##### AVAILABLE DATA #####
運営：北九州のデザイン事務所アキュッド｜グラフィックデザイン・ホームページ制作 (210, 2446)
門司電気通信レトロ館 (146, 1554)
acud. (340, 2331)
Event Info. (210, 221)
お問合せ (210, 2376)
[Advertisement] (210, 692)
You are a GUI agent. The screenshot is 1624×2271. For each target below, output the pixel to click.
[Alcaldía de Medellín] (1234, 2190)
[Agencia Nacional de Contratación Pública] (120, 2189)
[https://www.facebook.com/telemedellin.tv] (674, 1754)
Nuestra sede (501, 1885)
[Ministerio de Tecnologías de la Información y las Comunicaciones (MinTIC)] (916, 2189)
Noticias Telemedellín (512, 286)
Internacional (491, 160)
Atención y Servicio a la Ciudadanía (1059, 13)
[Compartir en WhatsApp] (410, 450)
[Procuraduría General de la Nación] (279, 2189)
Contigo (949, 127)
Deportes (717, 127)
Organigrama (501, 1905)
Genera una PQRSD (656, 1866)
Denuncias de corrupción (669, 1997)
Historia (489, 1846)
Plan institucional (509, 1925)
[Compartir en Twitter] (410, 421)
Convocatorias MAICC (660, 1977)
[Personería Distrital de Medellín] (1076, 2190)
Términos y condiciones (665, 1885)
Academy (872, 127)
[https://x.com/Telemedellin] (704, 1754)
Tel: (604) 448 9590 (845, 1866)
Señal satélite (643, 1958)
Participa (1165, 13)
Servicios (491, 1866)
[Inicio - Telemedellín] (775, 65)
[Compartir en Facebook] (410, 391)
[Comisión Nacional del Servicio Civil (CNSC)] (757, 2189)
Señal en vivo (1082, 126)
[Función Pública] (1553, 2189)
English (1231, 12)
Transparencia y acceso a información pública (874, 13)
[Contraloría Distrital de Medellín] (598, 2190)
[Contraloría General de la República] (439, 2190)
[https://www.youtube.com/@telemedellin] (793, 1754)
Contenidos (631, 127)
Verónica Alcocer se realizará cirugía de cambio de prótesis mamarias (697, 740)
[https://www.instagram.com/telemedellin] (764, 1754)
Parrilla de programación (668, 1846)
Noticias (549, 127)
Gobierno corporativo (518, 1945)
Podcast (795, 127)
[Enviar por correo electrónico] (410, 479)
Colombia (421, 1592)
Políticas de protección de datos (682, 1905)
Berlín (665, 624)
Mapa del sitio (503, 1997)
#####
* TASK: Every entry must be output again exactly as it was given.

* PROBLEM SOLUTION:
運営：北九州のデザイン事務所アキュッド｜グラフィックデザイン・ホームページ制作 (210, 2446)
門司電気通信レトロ館 (146, 1554)
acud. (340, 2331)
Event Info. (210, 221)
お問合せ (210, 2376)
[Advertisement] (210, 692)
You are a GUI agent. The screenshot is 1624×2271. For each target below, output the pixel to click.
[Alcaldía de Medellín] (1234, 2190)
[Agencia Nacional de Contratación Pública] (120, 2189)
[https://www.facebook.com/telemedellin.tv] (674, 1754)
Nuestra sede (501, 1885)
[Ministerio de Tecnologías de la Información y las Comunicaciones (MinTIC)] (916, 2189)
Noticias Telemedellín (512, 286)
Internacional (491, 160)
Atención y Servicio a la Ciudadanía (1059, 13)
[Compartir en WhatsApp] (410, 450)
[Procuraduría General de la Nación] (279, 2189)
Contigo (949, 127)
Deportes (717, 127)
Organigrama (501, 1905)
Genera una PQRSD (656, 1866)
Denuncias de corrupción (669, 1997)
Historia (489, 1846)
Plan institucional (509, 1925)
[Compartir en Twitter] (410, 421)
Convocatorias MAICC (660, 1977)
[Personería Distrital de Medellín] (1076, 2190)
Términos y condiciones (665, 1885)
Academy (872, 127)
[https://x.com/Telemedellin] (704, 1754)
Tel: (604) 448 9590 (845, 1866)
Señal satélite (643, 1958)
Participa (1165, 13)
Servicios (491, 1866)
[Inicio - Telemedellín] (775, 65)
[Compartir en Facebook] (410, 391)
[Comisión Nacional del Servicio Civil (CNSC)] (757, 2189)
Señal en vivo (1082, 126)
[Función Pública] (1553, 2189)
English (1231, 12)
Transparencia y acceso a información pública (874, 13)
[Contraloría Distrital de Medellín] (598, 2190)
[Contraloría General de la República] (439, 2190)
[https://www.youtube.com/@telemedellin] (793, 1754)
Contenidos (631, 127)
Verónica Alcocer se realizará cirugía de cambio de prótesis mamarias (697, 740)
[https://www.instagram.com/telemedellin] (764, 1754)
Parrilla de programación (668, 1846)
Noticias (549, 127)
Gobierno corporativo (518, 1945)
Podcast (795, 127)
[Enviar por correo electrónico] (410, 479)
Colombia (421, 1592)
Políticas de protección de datos (682, 1905)
Berlín (665, 624)
Mapa del sitio (503, 1997)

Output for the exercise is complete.